Work item:
Your answer must be an exact copy of the data below, minus any pictures.

[Extracted records]
↓

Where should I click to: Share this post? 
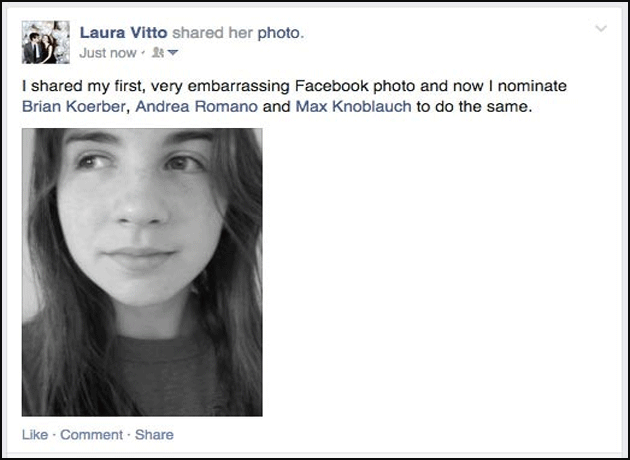point(154,435)
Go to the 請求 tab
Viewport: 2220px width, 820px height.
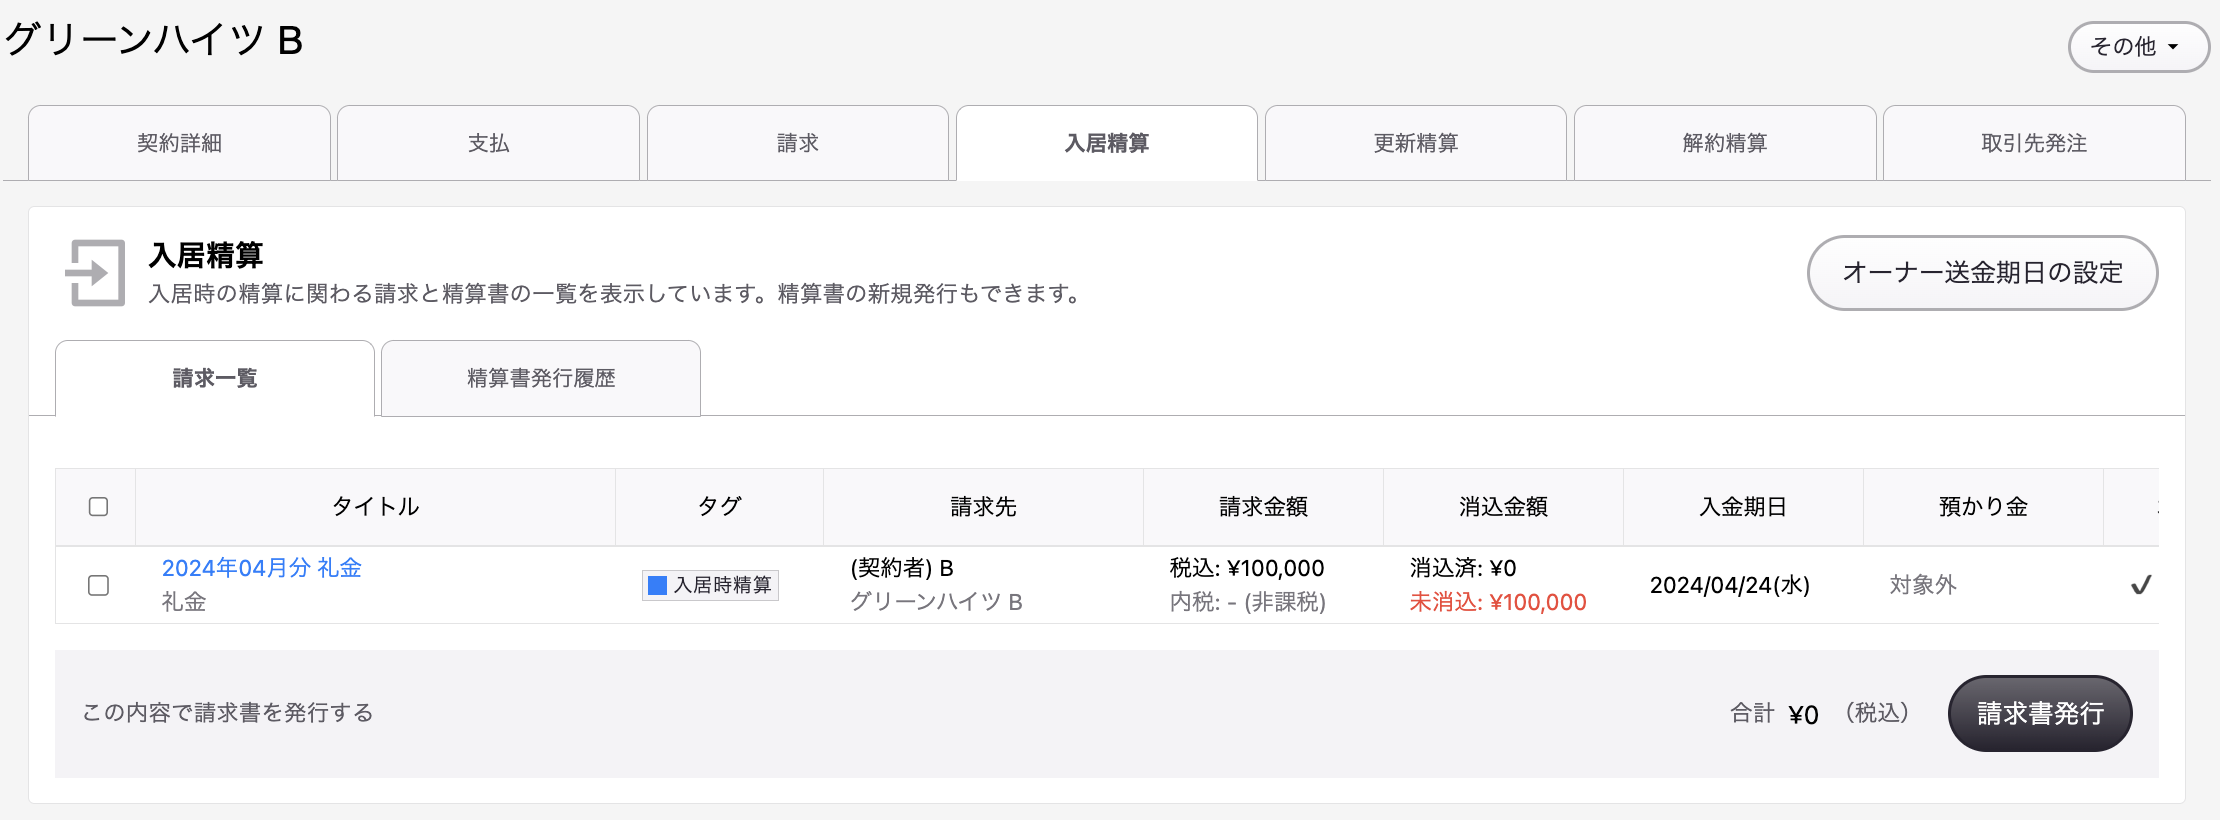(797, 143)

↑

Your response:
Where should I click to: Share this post? 
point(154,435)
Go to the 請求 tab
Viewport: 2220px width, 820px height.
(797, 143)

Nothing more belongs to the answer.